_What the task asks_. Use the entries below and reproduce exactly the lines from the one containing "You are a GUI" down to the one containing "Task: Click the Search", both of them included.

_Data for analysis_.
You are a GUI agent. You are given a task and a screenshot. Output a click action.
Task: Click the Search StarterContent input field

--

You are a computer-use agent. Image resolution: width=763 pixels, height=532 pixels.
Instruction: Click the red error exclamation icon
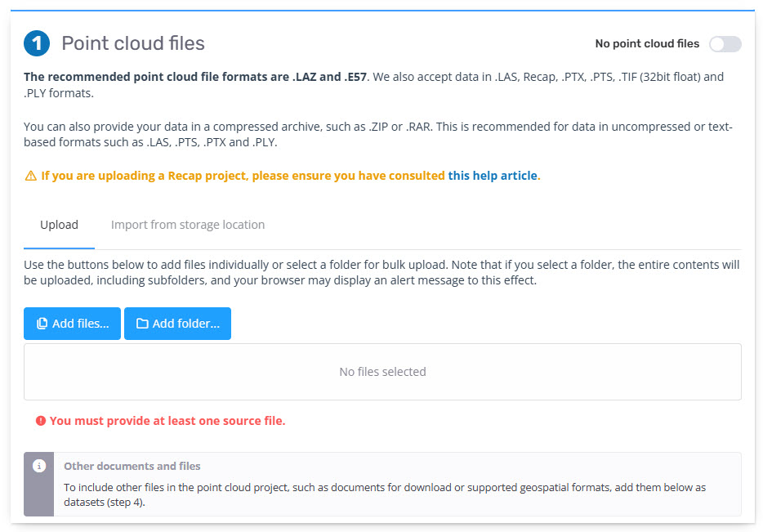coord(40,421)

...

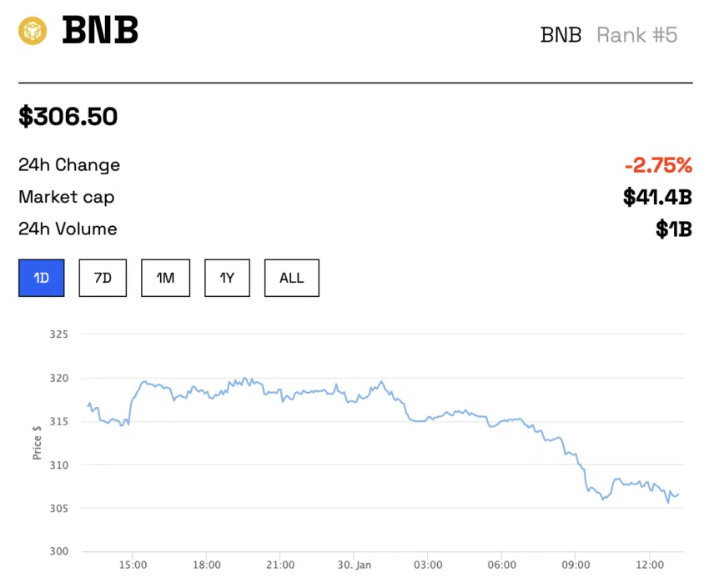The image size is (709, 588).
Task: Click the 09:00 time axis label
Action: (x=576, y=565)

_Answer to the problem_.
You are a GUI agent. You are given a task and a screenshot. Output a click action.
Task: Click the Search StarterContent input field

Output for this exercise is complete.